Van bij de eerste yard in Folkestone liep alles ronduit lekker. Een opstoot van lentekriebels kietelde fluks het gashendel los, my goodness, ik leek wel dat dartelend lammetje van even verder dat zijn entree op de wei met de gekste capriolen vierde.
Hold it! Biddenden, dat rijd je toch niet ongestraft voorbij? Een waar kleinood, nauwelijks een straat groot. Een Normandisch kerkje, wat Vlaamse wevershuisjes getuigend van een rijk wolverleden, meer niet. Het archetype van een Angelsaksisch plattelandsdorp dat elke toerist kan verblijen. Rondsnuisteren in één van de laatmiddeleeuwse vakwerkcottages langs de High Street bijvoorbeeld. Of wat denk je van een spirituele wandeling tussen met lentegroen overwoekerde grafzerken naast de eerbiedwaardige All Saints Church? Geen beter plek dan een pub of inn om de Engelse ziel te omarmen, dacht ik luidop… en dorstig. Het zonneterras van de Red Lion schonk naast koffie ook een zitje met eersterangszicht op dat gratis schouwspel dat we leven heten.
Goed zo. Kon ik ineens m'n reisgenoten trakteren op het boeiend verhaal van de Biddenden Maids. Bij het binnenrijden van het dorpje hadden ie natuurlijk niet gelet op het nochtans reuzengrote bord met beeltenis van de twee zussen. In 1100 – of is het 1500, want in het schijnsel der kaarslicht vergisten middeleeuwse kopiisten zich nogal eens – verbond het lot onlosmakelijk Mary en Eliza Chulkhurst tot de dood hen scheidde. Scheiden is misschien niet meteen het juiste woord, want de Siamese tweeling bereikte de gezegende leeftijd van 34 jaar. Een unicum voor een tijd waarin magie en aderlating zowat de belangrijkste inhoud van een dokterstas vormde. "Samen uit, samen thuis", sprak de ene helft bij de dood van de andere en prompt gaf ze ook de geest. Althans, zo gaat de overlevering. Deze gaat zelfs verder en verklaart waarom op paasmaandag koekjes met een print van beide dames vlotjes van de hand gaan. In ruil voor de schenking van een lap grond had de illustere tweeling de Kerk bij testament gelast brood en kaas aan de armen uit te delen. Een gebruik dat eeuwen gestand hield en waar men van heinde en ver op afkwam.
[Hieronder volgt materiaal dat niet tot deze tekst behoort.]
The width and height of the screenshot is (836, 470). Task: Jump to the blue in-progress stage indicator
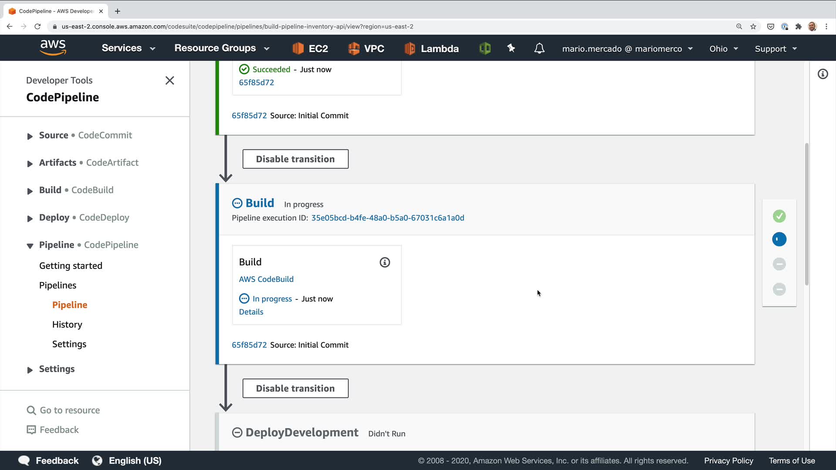pyautogui.click(x=779, y=239)
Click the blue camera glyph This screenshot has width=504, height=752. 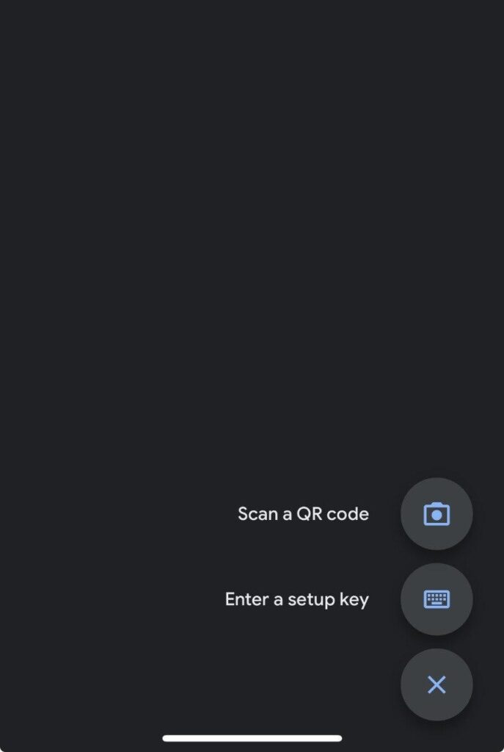tap(437, 514)
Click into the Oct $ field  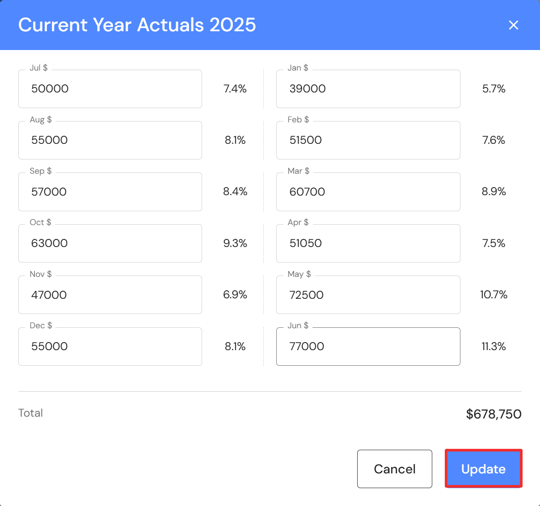pyautogui.click(x=110, y=243)
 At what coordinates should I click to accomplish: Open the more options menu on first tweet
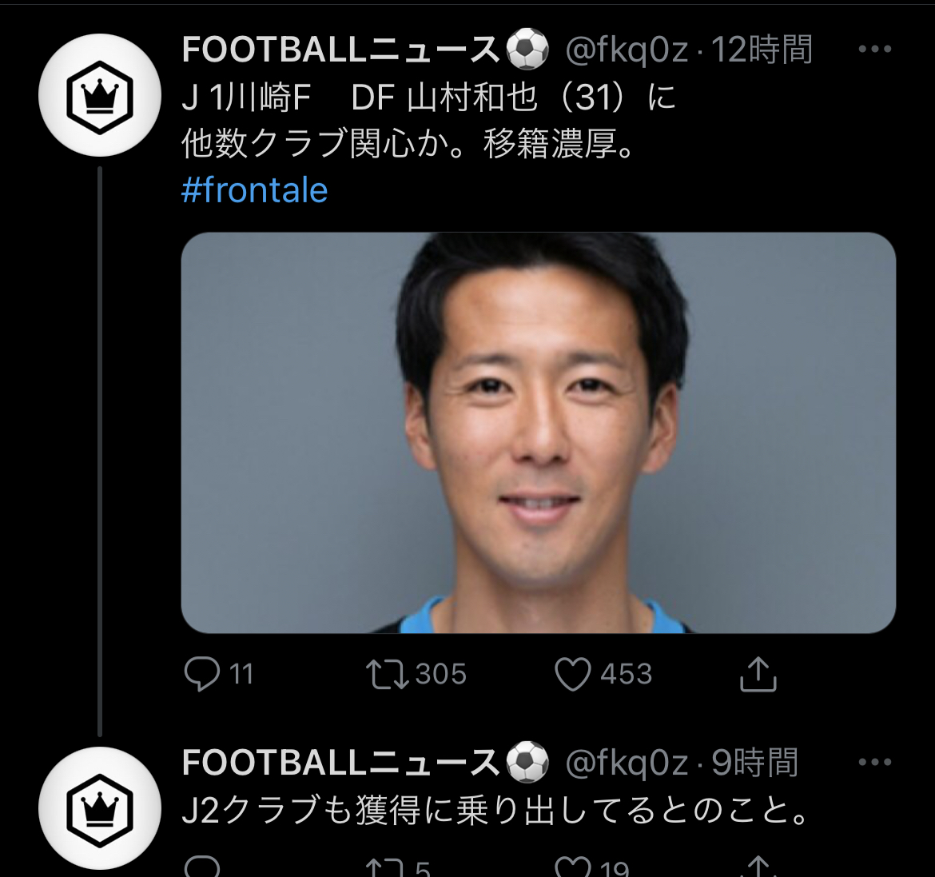tap(874, 50)
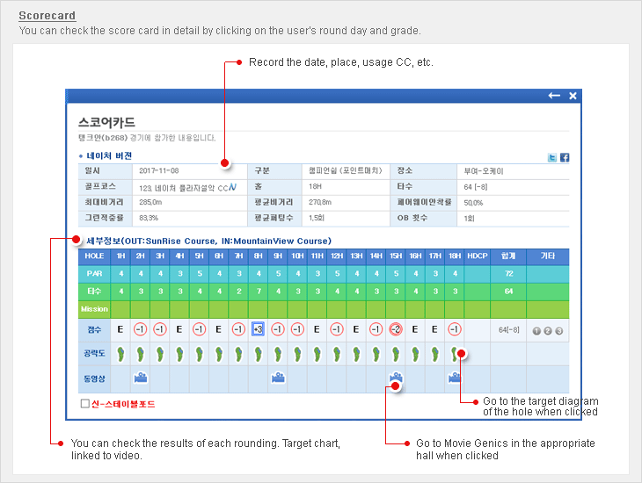The width and height of the screenshot is (642, 483).
Task: Click the +3 score box at hole 8H
Action: pyautogui.click(x=258, y=329)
Geen harde Biddenden-biscuits maar boterzachte koeken dat we genoegzaam in onze koffie zouden doppen, daar op terras in Goudhurst. Niet dat we opeens genoeg hadden van een countryside met rollende weidegronden en loofgroene bospartijen. Onze West-Vlaamse vrienden bevonden zich op bekend terrein, waar hun R1200GS zich messcherp doorheen sneed als betrof het een smakelijke plumpudding. Vergis je niet, die speciale band van Kent met Vlaanderen dateert al van een tijdje. Bloeiende wolindustrie (Engelse schapenwol voor fijne Vlaamse lakens) en Flanders Technology avant-la-lettre (onze vermaarde weefkunst en hopteelt) bepalen nog steeds het zicht van tal van dorpen.
Zo ook in Goudhurst, waar de skyline niet alleen wordt gedomineerd door een traditionele kerktoren, maar ook door een aantal laatmiddeleeuwse weverswoningen en tot buitenverblijf omgebouwde eesthuizen (die rare snuiters met hun schuinstaande windkappen waarin de hop lag te drogen).
Knikkebollend dommelden we ei zo na in onder een weelderig bloesemende paardekastanje. Een niet te versmaden stilteplekje annex eendenvijver aan de andere kant van het dorp. M'n Leica-lens kon er ongestoord haar ding doen - de rest lag toch te slapen - en in enkele shots bevroor ze de drukke begankenis in en rond de hoofdstraat. Afternoon tea en namiddagdutjes zijn dan wel "very British indeed", maar de tijdbom die ze onder het strakke reisprogramma zouden leggen, kon ik missen als kiespijn.
Wie het geluk heeft om onder een zomers lentezonnetje Kent te doorkruisen, is het aan zichzelf - in mijn geval aan mijn vriendin - verplicht om minstens één tuin te bezoeken.
Die van Scotney Castle lag lineair op onze weg en beloofde, in tegenstelling tot sommige van zijn grote broers van de National Trust, ook wat minder druk te zijn. We hoefden inderdaad niet eens aan te schuiven.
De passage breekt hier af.